Check the entries below and say how many lines include the word "Open". No other text is wanted.

Saved entries:
===============

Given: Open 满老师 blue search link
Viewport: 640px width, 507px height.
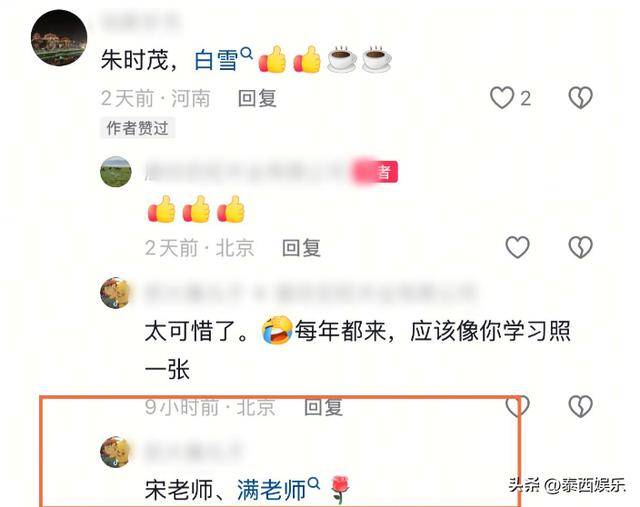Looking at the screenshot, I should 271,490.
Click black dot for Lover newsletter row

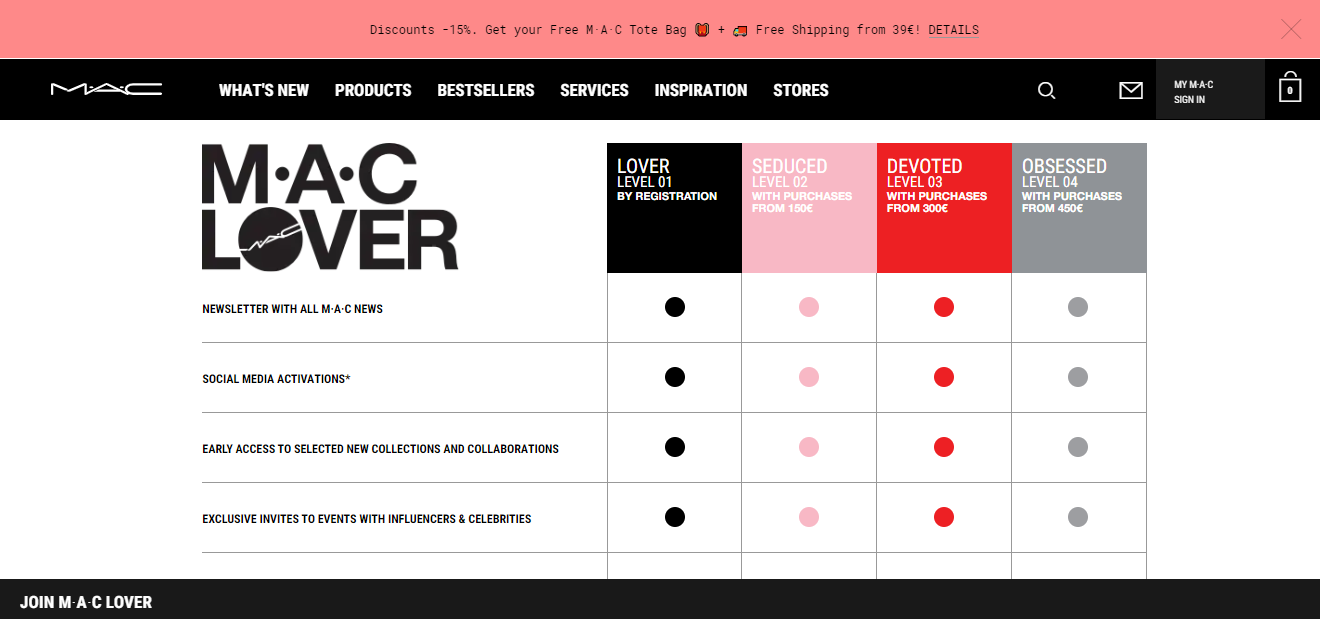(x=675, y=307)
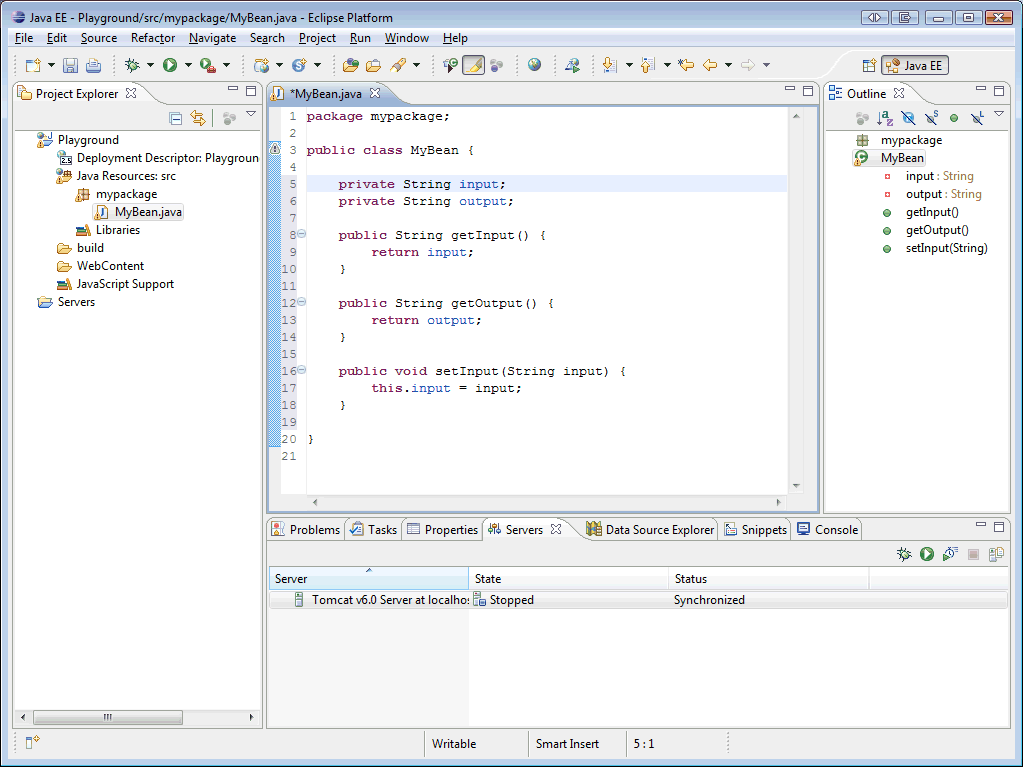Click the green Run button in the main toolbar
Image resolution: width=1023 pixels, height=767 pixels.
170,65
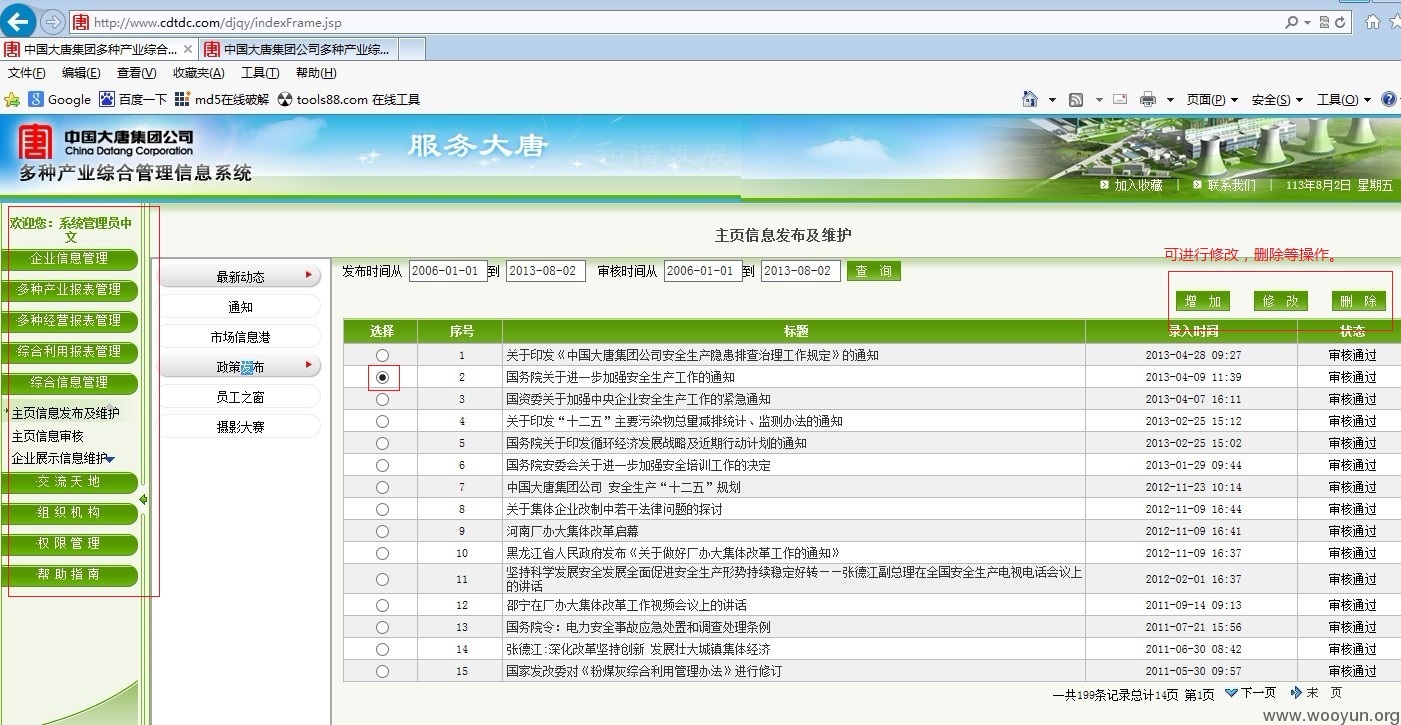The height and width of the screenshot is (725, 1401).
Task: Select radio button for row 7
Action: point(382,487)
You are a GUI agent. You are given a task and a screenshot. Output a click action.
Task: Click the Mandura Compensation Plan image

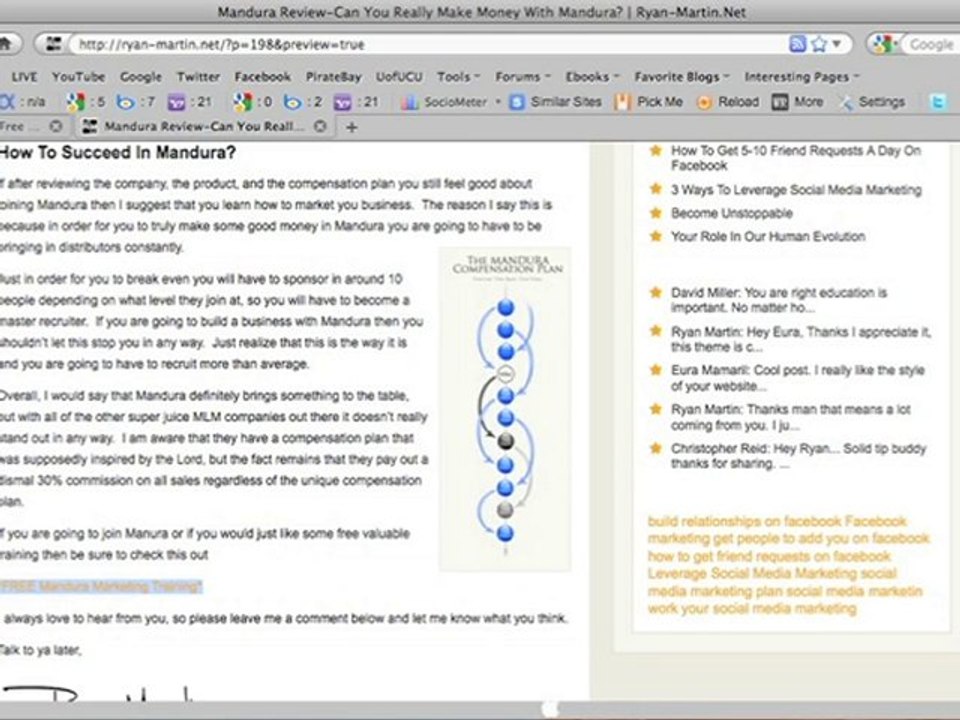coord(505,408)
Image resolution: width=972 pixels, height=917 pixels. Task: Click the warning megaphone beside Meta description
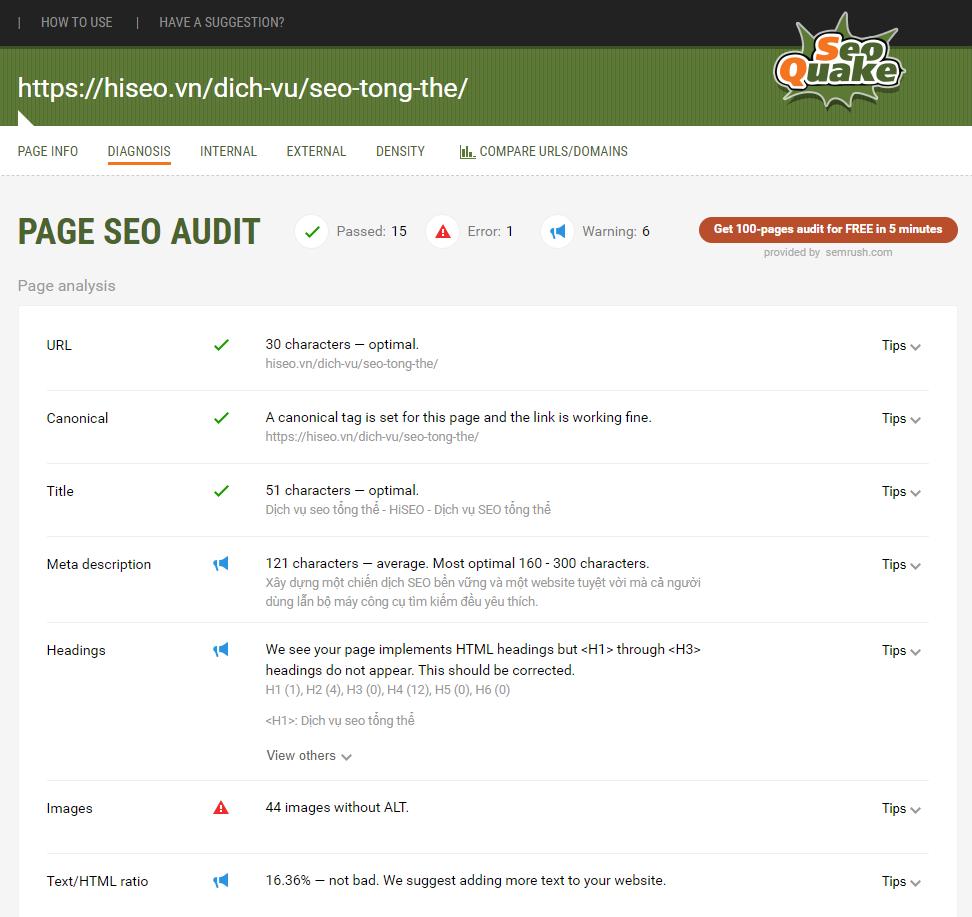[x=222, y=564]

===============

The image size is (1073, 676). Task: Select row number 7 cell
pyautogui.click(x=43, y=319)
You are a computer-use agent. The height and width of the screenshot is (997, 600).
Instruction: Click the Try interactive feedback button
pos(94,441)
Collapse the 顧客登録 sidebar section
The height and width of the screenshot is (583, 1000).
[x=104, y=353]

===============

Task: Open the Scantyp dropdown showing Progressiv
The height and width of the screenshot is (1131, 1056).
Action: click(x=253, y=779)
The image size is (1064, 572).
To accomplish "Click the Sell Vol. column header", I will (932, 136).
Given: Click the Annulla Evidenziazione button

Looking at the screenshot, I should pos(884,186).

===============

**Response:**
2